**Goal**
Copy out the whole piece on Circe in popular culture below word for word.

═══ Reading passage

= Circe in popular culture =

Circe, an enchantress and minor goddess in Greek mythology, appears often in 20th and 21st century popular culture, either under her own name or as a sorceress with similar powers under others. Post-Classical amplifications and reinterpretations of that story and others involving her are dealt with in the main article. The instances mentioned here are more recent allusions and adaptations.

==Literature==
- James Joyce's 1922 novel Ulysses includes a chapter based on Homer's Circe episode (see "Circe") in which a brothel owner named Bella Cohen is loosely based on the classical Circe.
- In John Myers Myers's 1949 novel Silverlock, Circe turns the main character into a pig due to his proclivity for food and fornication.
- Although Julio Cortázar titled one of his short stories "Circe" (1951), its main theme is about perverse sexual gratification in a repressed Catholic environment. Delia Mañara is notorious in her quarter of Buenos Aires for the mysterious deaths of two of her fiancés. She lives in a twilight world and gains most satisfaction through the exercise of power over others. It emerges that she killed the two men by poisoning them with the sweets she makes; when this fails with her third fiancé, he is freed from her fatal attraction by the knowledge. In 1964 it was made into a film in Argentina with Graciela Borges as Delia.

══════
═══ Dataset entries

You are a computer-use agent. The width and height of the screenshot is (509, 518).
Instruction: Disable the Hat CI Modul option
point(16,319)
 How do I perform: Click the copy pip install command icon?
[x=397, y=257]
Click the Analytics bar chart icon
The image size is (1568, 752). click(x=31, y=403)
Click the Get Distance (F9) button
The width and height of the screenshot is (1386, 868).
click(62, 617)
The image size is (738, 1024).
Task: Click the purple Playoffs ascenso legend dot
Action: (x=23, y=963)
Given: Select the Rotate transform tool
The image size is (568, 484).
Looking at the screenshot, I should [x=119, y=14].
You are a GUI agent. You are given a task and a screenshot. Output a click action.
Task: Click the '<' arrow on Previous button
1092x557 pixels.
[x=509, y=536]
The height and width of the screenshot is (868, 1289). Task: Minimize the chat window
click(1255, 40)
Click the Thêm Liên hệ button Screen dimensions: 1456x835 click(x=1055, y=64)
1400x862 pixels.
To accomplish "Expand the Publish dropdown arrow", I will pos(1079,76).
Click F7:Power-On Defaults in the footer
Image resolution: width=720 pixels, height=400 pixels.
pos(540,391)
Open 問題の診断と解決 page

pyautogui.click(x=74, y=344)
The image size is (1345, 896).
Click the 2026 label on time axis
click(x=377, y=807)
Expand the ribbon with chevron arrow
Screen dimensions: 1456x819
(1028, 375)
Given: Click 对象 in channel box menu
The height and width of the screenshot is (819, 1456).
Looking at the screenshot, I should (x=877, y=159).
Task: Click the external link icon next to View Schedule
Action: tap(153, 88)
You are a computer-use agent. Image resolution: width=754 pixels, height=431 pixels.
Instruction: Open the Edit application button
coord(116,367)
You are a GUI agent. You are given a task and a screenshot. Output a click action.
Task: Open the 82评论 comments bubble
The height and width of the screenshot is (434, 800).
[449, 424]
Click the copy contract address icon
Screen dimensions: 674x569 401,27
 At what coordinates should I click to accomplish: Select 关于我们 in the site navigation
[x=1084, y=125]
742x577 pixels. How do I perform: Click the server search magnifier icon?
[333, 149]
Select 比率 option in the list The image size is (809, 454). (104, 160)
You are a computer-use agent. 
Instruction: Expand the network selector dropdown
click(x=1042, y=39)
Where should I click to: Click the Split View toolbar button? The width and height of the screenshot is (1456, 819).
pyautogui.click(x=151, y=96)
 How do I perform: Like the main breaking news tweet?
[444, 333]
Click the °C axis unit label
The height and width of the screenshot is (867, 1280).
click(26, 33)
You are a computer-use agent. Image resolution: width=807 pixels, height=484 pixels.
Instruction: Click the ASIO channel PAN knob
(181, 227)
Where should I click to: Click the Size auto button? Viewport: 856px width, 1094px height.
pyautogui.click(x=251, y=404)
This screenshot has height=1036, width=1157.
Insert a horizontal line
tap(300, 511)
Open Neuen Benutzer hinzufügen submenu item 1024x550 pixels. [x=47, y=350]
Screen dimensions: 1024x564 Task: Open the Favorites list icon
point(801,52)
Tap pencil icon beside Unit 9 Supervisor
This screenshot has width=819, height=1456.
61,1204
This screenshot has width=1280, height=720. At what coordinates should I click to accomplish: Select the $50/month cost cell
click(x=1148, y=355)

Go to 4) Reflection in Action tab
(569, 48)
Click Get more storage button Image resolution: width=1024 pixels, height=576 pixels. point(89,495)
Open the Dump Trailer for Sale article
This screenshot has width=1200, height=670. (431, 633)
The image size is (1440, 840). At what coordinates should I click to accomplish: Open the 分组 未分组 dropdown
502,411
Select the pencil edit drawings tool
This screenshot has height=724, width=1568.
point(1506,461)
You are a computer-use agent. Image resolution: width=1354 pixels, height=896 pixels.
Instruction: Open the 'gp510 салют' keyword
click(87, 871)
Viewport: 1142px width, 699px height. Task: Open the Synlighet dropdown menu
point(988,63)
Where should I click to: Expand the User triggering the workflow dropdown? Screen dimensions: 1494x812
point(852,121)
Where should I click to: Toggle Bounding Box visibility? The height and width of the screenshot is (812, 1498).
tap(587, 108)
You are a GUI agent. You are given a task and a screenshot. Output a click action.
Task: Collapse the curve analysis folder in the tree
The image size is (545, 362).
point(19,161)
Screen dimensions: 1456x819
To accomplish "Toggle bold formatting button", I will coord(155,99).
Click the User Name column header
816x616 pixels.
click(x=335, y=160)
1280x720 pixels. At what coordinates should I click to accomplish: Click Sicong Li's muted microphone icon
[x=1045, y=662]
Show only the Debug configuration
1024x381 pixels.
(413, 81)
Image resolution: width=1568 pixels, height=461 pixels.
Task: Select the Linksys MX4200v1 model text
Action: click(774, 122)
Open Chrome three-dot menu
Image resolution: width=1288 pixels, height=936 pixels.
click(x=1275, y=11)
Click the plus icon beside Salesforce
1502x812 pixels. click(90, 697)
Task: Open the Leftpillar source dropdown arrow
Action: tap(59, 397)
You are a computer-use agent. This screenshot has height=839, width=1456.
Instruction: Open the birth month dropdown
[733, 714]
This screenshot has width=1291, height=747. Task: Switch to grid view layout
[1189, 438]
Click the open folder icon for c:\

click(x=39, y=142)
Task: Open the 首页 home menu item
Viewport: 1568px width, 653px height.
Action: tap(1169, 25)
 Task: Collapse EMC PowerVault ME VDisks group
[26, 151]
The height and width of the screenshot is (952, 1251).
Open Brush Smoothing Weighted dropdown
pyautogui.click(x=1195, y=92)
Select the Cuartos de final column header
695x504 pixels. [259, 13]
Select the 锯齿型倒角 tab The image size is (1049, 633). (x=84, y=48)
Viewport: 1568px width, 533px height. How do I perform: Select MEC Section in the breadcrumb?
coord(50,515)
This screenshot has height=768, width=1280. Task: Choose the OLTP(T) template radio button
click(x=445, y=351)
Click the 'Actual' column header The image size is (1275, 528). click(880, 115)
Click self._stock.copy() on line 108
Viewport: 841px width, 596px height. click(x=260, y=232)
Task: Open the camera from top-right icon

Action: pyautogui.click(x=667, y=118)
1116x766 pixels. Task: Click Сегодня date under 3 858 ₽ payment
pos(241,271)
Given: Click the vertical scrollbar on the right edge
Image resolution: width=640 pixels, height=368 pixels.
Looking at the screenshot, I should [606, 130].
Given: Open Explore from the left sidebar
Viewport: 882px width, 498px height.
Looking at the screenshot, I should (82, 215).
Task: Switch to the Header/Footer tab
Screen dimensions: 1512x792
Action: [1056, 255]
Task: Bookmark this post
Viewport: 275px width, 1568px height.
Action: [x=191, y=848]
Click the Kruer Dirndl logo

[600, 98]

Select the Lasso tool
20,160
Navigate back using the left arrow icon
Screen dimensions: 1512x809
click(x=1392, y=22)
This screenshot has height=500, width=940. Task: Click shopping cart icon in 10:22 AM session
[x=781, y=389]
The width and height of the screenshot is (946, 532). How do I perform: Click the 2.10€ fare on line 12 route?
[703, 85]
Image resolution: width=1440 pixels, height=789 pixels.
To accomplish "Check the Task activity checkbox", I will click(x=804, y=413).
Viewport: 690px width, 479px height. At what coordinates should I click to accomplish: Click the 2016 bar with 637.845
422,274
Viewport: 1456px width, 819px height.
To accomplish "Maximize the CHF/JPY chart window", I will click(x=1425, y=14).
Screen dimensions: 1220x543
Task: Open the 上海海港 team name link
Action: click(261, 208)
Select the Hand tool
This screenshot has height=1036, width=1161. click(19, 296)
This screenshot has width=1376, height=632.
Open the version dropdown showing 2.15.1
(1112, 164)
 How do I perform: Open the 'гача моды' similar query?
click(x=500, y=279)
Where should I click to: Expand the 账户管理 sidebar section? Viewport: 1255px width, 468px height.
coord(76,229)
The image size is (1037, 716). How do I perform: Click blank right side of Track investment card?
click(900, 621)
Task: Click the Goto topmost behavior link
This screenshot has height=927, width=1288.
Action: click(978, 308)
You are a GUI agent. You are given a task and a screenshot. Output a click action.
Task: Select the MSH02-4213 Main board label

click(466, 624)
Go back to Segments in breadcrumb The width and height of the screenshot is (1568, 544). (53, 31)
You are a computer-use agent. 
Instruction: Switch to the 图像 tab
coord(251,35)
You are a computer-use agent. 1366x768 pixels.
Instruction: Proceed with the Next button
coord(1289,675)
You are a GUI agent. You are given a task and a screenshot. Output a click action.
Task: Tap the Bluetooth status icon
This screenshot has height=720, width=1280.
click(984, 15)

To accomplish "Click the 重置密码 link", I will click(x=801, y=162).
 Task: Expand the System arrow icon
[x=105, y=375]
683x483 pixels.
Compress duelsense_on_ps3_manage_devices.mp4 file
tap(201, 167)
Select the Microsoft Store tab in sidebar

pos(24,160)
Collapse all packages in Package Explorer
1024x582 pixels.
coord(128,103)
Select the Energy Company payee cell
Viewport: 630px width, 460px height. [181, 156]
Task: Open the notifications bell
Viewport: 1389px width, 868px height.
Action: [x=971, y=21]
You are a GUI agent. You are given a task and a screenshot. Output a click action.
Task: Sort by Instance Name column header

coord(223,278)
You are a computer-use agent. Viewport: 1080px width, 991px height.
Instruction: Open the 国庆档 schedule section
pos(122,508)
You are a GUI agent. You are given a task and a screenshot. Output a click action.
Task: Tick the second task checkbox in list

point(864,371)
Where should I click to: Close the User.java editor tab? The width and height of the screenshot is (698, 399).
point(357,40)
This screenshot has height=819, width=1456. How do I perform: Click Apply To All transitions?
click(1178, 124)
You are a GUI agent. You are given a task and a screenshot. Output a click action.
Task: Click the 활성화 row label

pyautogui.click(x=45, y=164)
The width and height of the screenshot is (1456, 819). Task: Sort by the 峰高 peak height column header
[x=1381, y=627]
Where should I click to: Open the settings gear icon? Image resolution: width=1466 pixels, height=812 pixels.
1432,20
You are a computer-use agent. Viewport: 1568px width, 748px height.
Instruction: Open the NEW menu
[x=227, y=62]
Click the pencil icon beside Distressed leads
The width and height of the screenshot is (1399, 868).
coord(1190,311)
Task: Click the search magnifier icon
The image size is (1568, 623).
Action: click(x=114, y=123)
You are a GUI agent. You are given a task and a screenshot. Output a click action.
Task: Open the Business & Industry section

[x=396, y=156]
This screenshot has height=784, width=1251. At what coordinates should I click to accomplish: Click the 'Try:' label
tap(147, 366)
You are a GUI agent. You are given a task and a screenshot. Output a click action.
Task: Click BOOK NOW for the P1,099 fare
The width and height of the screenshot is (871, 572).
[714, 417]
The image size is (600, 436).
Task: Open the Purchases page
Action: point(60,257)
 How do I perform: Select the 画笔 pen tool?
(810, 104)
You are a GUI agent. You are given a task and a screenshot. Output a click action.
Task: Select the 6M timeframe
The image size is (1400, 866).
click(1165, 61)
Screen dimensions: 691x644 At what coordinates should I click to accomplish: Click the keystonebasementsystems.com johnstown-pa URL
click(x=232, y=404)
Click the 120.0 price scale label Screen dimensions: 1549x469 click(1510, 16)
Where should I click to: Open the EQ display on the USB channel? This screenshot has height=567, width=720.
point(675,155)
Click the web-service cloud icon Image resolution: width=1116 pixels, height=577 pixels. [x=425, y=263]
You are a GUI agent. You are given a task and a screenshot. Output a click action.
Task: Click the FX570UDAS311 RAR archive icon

══════

**The result**
= Circe in popular culture =

Circe, an enchantress and minor goddess in Greek mythology, appears often in 20th and 21st century popular culture, either under her own name or as a sorceress with similar powers under others. Post-Classical amplifications and reinterpretations of that story and others involving her are dealt with in the main article. The instances mentioned here are more recent allusions and adaptations.

==Literature==
- James Joyce's 1922 novel Ulysses includes a chapter based on Homer's Circe episode (see "Circe") in which a brothel owner named Bella Cohen is loosely based on the classical Circe.
- In John Myers Myers's 1949 novel Silverlock, Circe turns the main character into a pig due to his proclivity for food and fornication.
- Although Julio Cortázar titled one of his short stories "Circe" (1951), its main theme is about perverse sexual gratification in a repressed Catholic environment. Delia Mañara is notorious in her quarter of Buenos Aires for the mysterious deaths of two of her fiancés. She lives in a twilight world and gains most satisfaction through the exercise of power over others. It emerges that she killed the two men by poisoning them with the sweets she makes; when this fails with her third fiancé, he is freed from her fatal attraction by the knowledge. In 1964 it was made into a film in Argentina with Graciela Borges as Delia.